Fuck. Well that figures. I know I am supposed to think, "Hey the mistake x-ray led me to the ER to have the shingles found in very early stages." And I guess that's one way of looking at it. Another way, the way I usually choose, is that I have something else to deal with on top of the whole dialysis thing. Because that's gotten too easy. I needed a challenge in my life...

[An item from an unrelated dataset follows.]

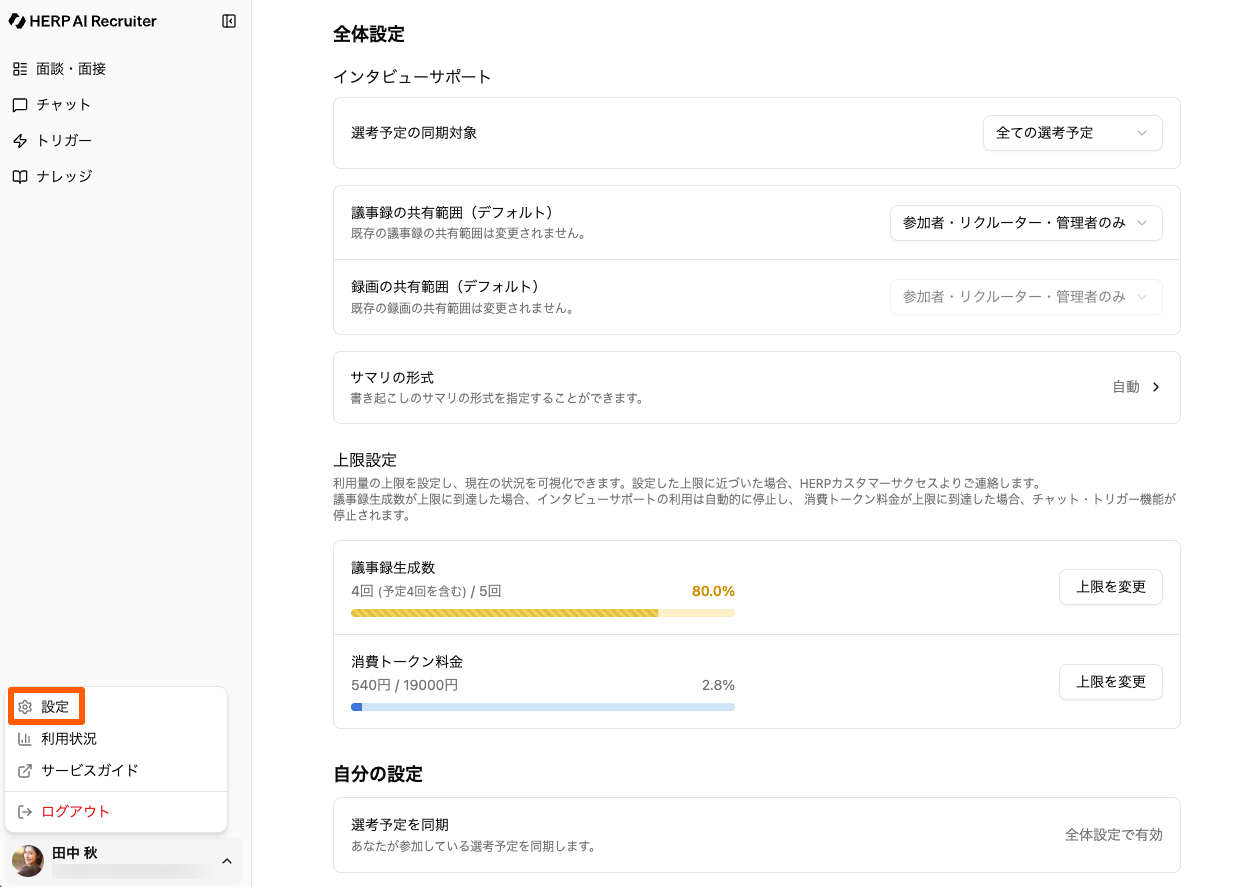
Task: Click the ログアウト exit icon
Action: (26, 812)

So now I'm on very strong ant-viral medicine for a week to try to nip the shingles in the bud hoping they work because my mom just had them and they don't sound awesome. Hopefully they work and I'm just subjected to these two areas of irritation and I can be done with it. I would count myself supremely lucky is that's how it unfolds. I've counted myself "supremely lucky" probably four times in this life and most of those situations have involved meeting a woman. But we'll see. Here's hoping this week goes smoother, yeah?

Sunday, April 14, 2013

Don't I know you?

And I'm back! New name, new look, same information nobody asked for! But seriously folks, I am back from my self-imposed blog exile and this time I'm back to do something a tad different that I had been. I will still be blogging on my experiences on dialysis and going through the transplant process but I'm also going to talk about the ancillary and auxiliary parts of my life that dialysis and kidney failure have affected. The reason for the change, honestly, is that just sharing about the experiences of dialysis and the transplant process got very stale and monotonous for me. You go to to dialysis, they hook you up, you sit there for four hours, sometimes you get sick, sometimes you don't. As far as transplant, they see you once, run every test on you and, in my case, never call you again. So, you could see how even a writer as loquacious and rambling as myself could find it hard to summon more than 2 or 3 ways to tell you about those experiences. 

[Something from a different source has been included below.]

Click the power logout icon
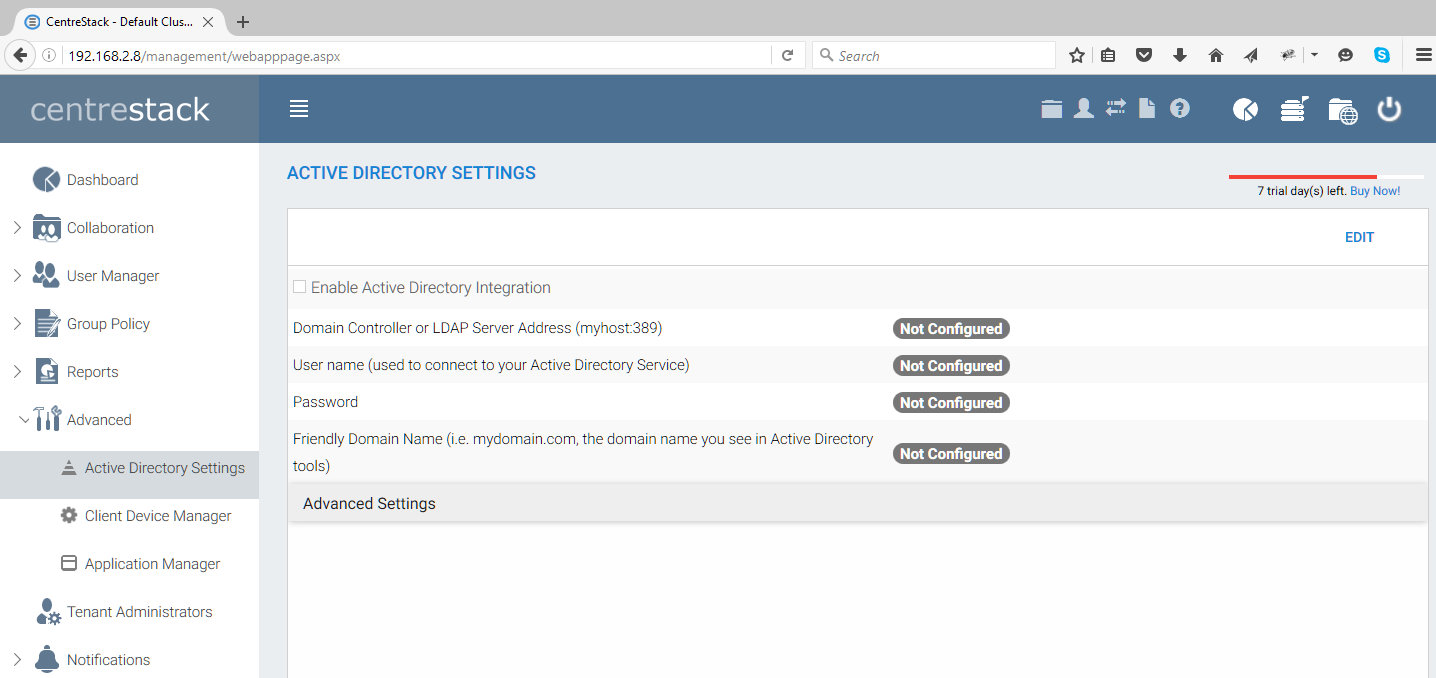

"Broaden your scope, my boy!", I thought to myself. Yes, I do refer to myself as "my boy" from time to time. So broaden my scope I've done. I will now be writing on pretty much anything that inspires me to sit in front of this laptop and bore ya'll with a story or two. After all, the only thing I do is go to dialysis. The reason I don't do anything else? Dialysis. Accordingly, I will use the free time kidney failure has "afforded" me by doing something I know (OK, think) I'm good at: write. I hope you guys enjoy the new direction. Any newbies snooping around here for the first time, feel free to go back and check out the old entries please and let me know what you think. Bye now.